▸ Required work:
1/ In the prepress discussion, why are new imagesetters not being purchased even though they can still be bought? Answer in one to three sentences.
2/ Answer these questions about the prepress discussion:
(a) What is the only file format that older service bureau RIPs might accept?
(b) What does John Henry order when he needs a hot stamp die, and how does he send the art?
(c) According to the last reply, what software can run the Heidelberg Sapphire scanners?
3/ Write the next reply in the prepress discussion thread, picking up after its last sentence.
[BEGIN Extract to read]
Prepress

Discours:

The recent Lamentation about Services from Prepress or Service Bureaus made me think. Do you - the End user even know the Area and Issues involved in Prepress?

While DTP (Direct to Plate) has made great Strides in the last decade and a half, the Field of Imagesetters and wet chemistry Film development had it’s heyday back in the 90’s.
While new Imagesetters still can be bought, the Cost of the Purchase and the existing Volume of Demand on the Market doesn’t allow the Purchase.
Agfa and Scitex Machines tend to have costly PCB Board issues, Katana machines experience end of roller issue, means they liquefy and it a expensive repair to fix.
The market of raw Film has shrunk, as has the supply of Chemicals in general. Imagesetterfilm is very specific and one chemical doesn’t work on an other Film.

RIPS, Raster Image Processor Software, despite for the Demise of the Industry, the Price of the Software only has gone up. Older Service Bureaus might run Rips which only allow .tiff Files, the Standard is a perfect PDF. While we had Service Bureaus nearly on every Corner 2 Decades ago, now they are far and rare. The Quality of a perfect made Film from an Imagesetter can’t be matched with an alternative Method.

File Prep: We receive Files which are stroked, massive, because they are layered, RGB/ CMYK color space etc, etc.

If you want good Film and Plate from your Supplier, listen and follow the requirements.

Log in to reply   7 replies so far

Here’s an old-timer’s question for you. I haven’t ordered any engravings/plates for a long, long time. I’m thinking about getting some engravings (copper or mag) made from what we would in former days call black and white art, consisting in this case of line art from Dover copyright-free books. Will art houses still accept this type of B&W art, and will the engravings still look the same as when they were shot on a process camera and the neg was used to expose the “top” (light sensitive coating) on the plate?

Geoffrey:

You are showing your age (most likely similar to my own). I make my own polymer plates, but when I need a hot stamp die, I order copper dies by sending an electronic file to my engraver. Your best bet is to contact the engraving house directly and ask them if they still will convert hard-copy art to plates. Most likely they still have the capability to do so, but they will use a scanner and imagesetter to produce the film. I doubt if cameras are used in those commercial shops these days.

I managed a photo engraving shop for a number of years in the 1980s, so I’m very familiar with your thinking.

John Henry

Thanks John. I doubt if many, if any, would use a process camera nowadays either. Do you think that if an engraving house scanned a wood engraving, like for instance a Thomas Nast Santa Claus from Harpers Weekly, would the digital image be fine enough so that the fine lines actually looked like fine lines and not lines made of digitized data?

Could it be done in vector art, or are there too many lines in wood engravings for vector art?

In the 1860’s print shop where I volunteer, we get comments that the images we print are so clear. I guess the visitors are comparing to their home printers. I would just want to maintain that clarity in new engravings.

Even the cheapest Scanner nowadays can produce high rez scans, if you’re adventures, go ebay and find a Heidelberg Sapphire scanner, they’re heavy, scsi (50) and optical. They used to be super expensive, as scsi walks out the backdoor they become Door stoppers. www.hemrick.com has vuescan which can run this scanners just fine. That would allow you to scan your own Artwork, Save as .Bmp and send over, I can vectorize for you.
[END Extract to read]
[BEGIN Data entries]
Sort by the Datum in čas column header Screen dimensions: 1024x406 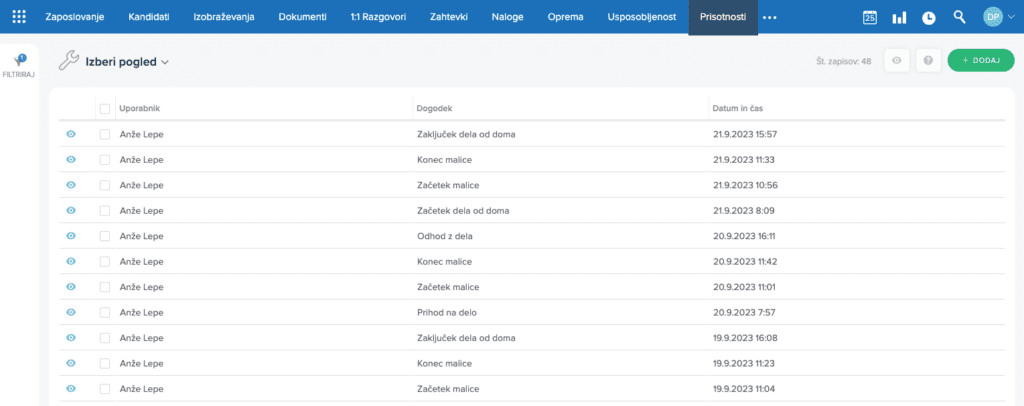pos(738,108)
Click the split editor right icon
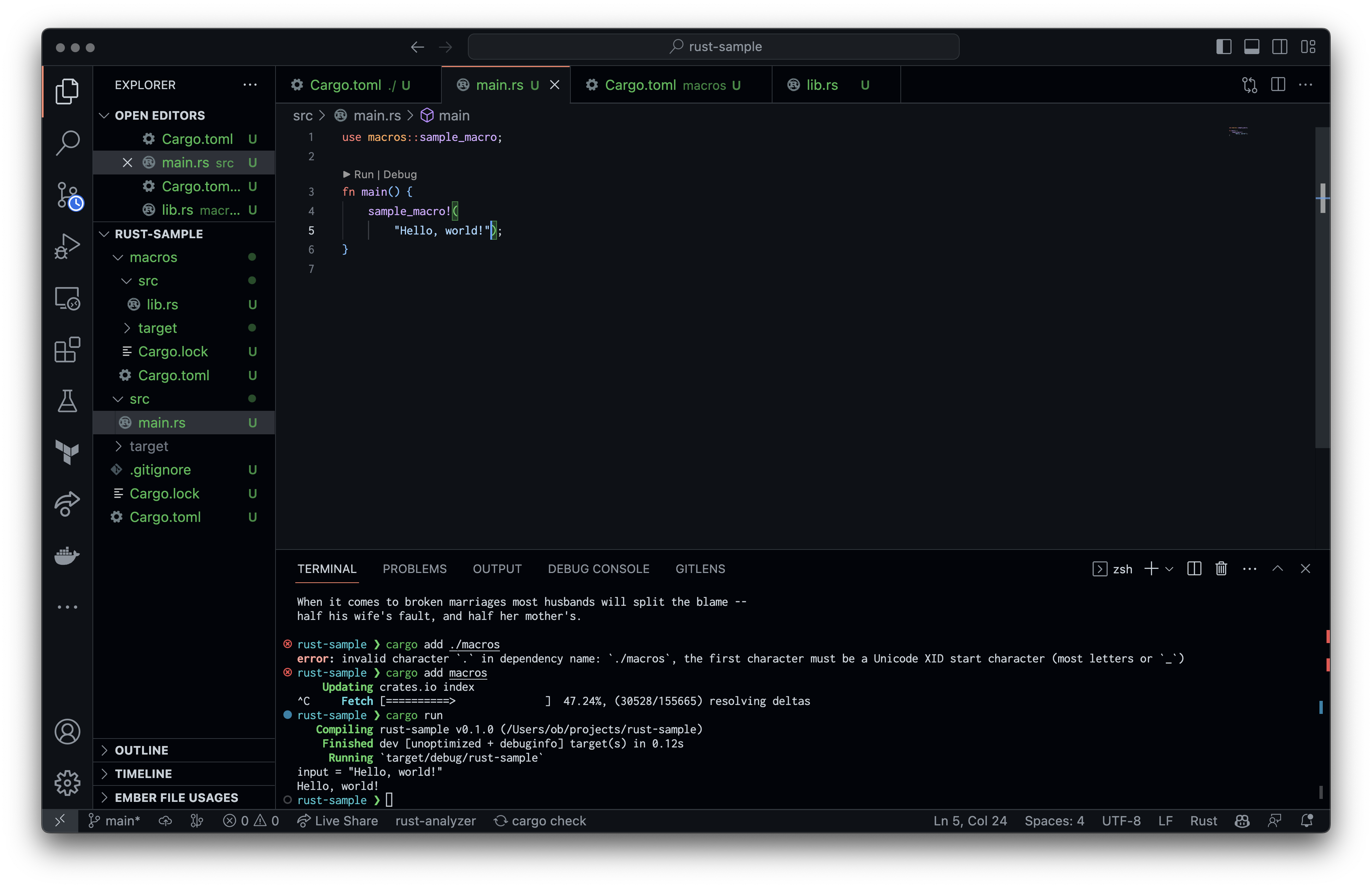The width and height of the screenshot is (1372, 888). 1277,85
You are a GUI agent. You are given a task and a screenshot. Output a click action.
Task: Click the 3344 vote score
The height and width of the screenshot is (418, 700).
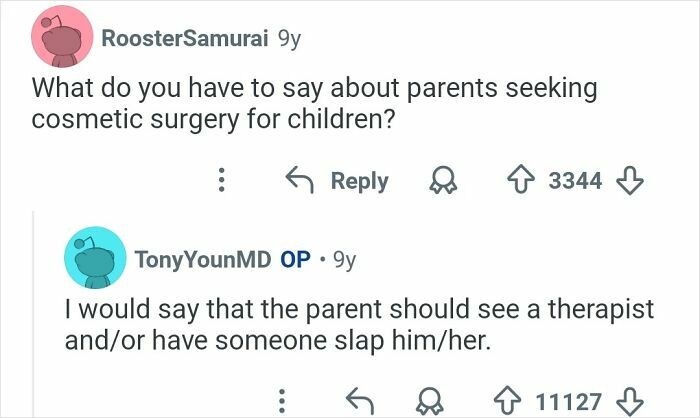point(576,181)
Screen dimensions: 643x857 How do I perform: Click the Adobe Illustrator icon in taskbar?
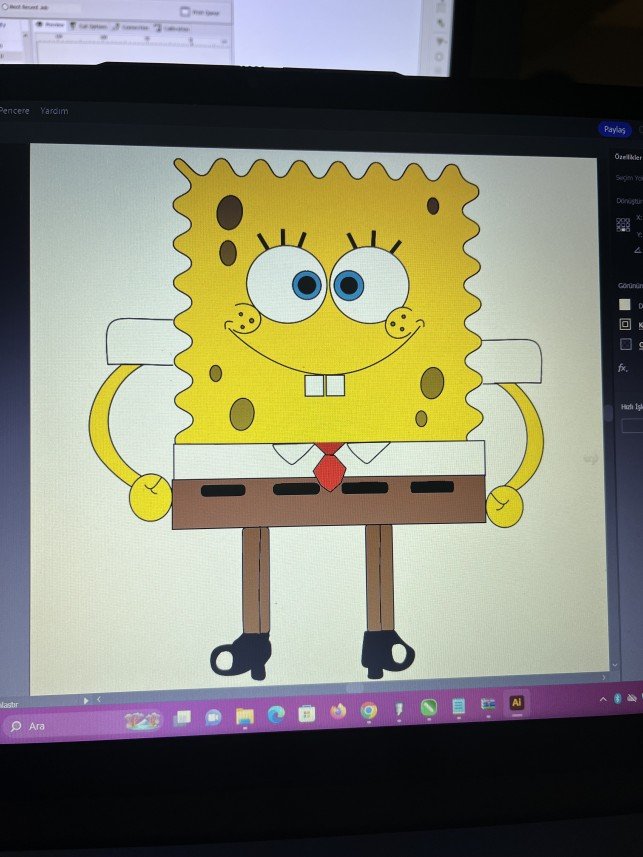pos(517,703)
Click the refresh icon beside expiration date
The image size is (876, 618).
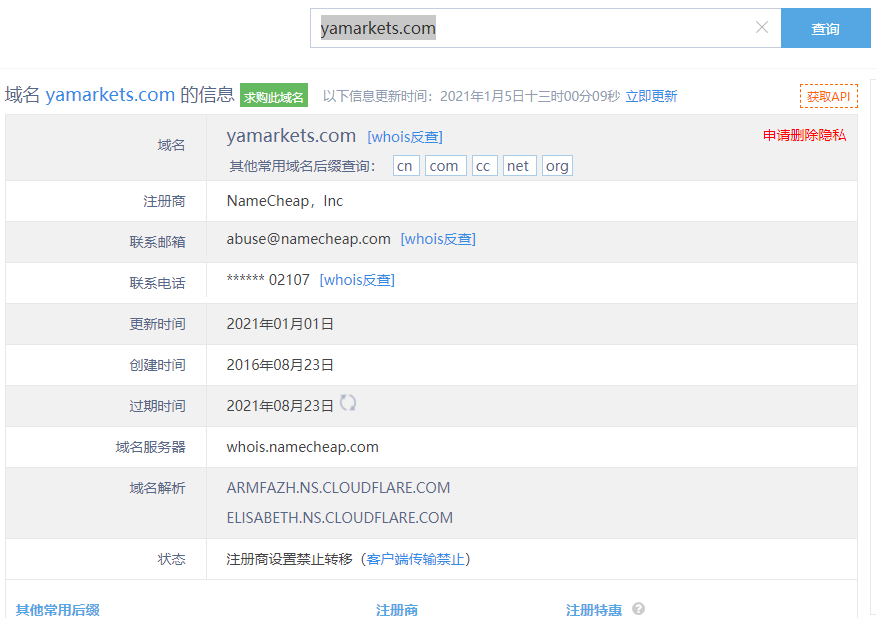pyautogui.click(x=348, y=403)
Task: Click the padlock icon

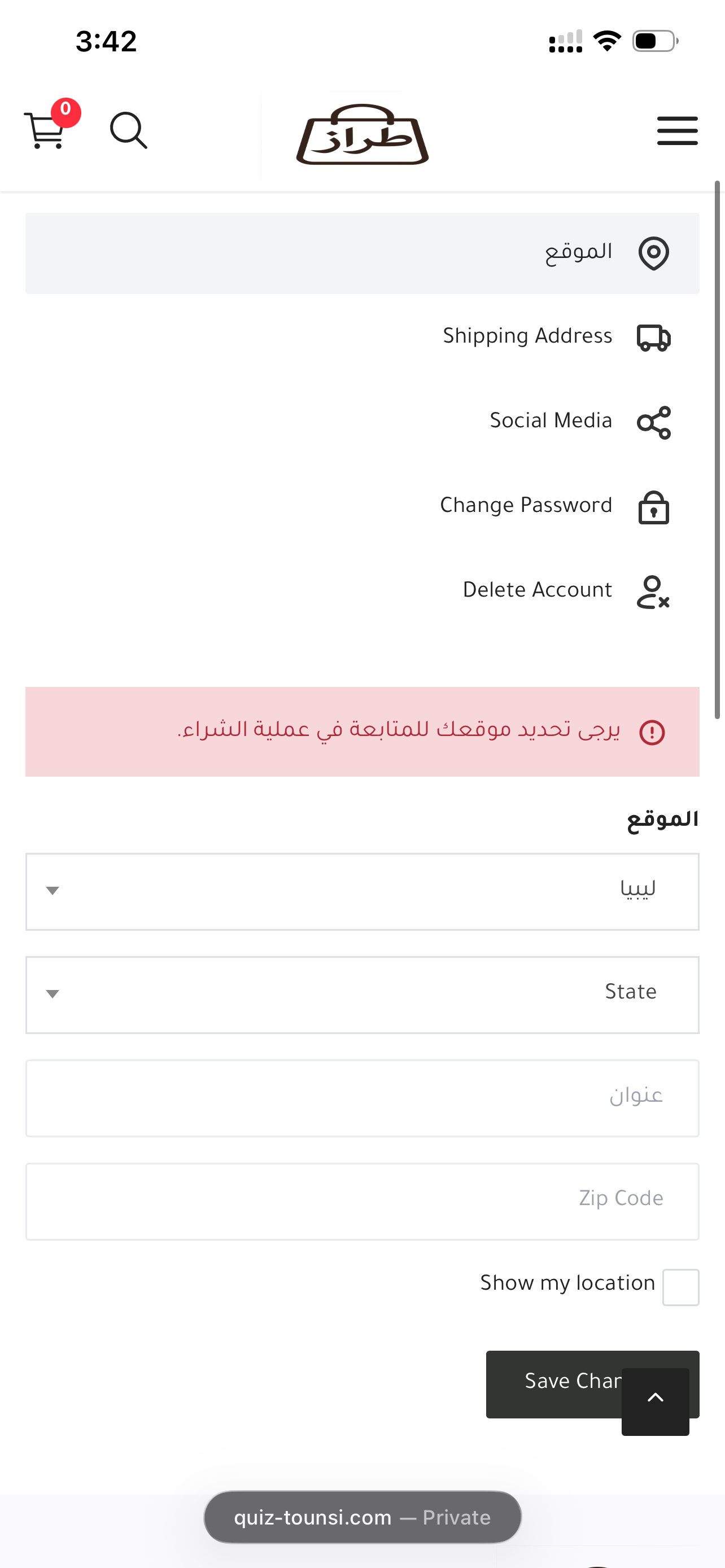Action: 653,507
[END Data entries]
▸ Answers to the exercise:
1/ New imagesetters are still available, but the cost of buying one is too high for the current market demand. The existing volume of demand doesn't justify the purchase.

2/
(a) .tiff files.
(b) He orders copper dies and sends an electronic file to his engraver.
(c) Vuescan.

3/
If you really want to get all the printed detail, scan at at least 1200 DPI. 2400 is better still. I generally scan in RGB and convert to line-art in Photoshop, but most scanner software will scan directly to line-art as well as color and grayscale.

These files can be converted to vector art, but you have to be careful using automated vectorizers like Illustrator’s trace function. They’re very good but they’re designed to blur the art a little to compensate for pixeled edges in the artwork. You may lose small amounts of detail because of this. You can usually minimize or even eliminate these losses, though, by judicious tweaking of the vectorizer’s settings.

A good imagesetter will produce perfectly clean film from either the high-res raster file or the vector. The platemaker we use at my day job is 15 years old, beat-up, and cranky as all get-out but still produces plates at 2400 DPI at a 175 line screen with absolute consistency. (It was originally rated to 3000 DPI/250 LPI max, but it’s had millions of feet of film through it by now and our worn-out little Heidelberg QM can’t hold screens that fine anymore anyway.)

Basically, with proper prep dies from digital will be nigh-indistinguishable from the original foundry cut.

Inkjet printers like what most folks are used to leave a fuzzy edge on almost everything (even when they’re extremely high-end machines), simply because of the way they work. You can’t spray millions of droplets of ink in stochastic patterns without a bit of overspray. This is likely what you’re running into when people talk about how crisp the printing looks.

Michael Hurley
Titivilus Press
Memphis, TN

Thanks for the info everyone!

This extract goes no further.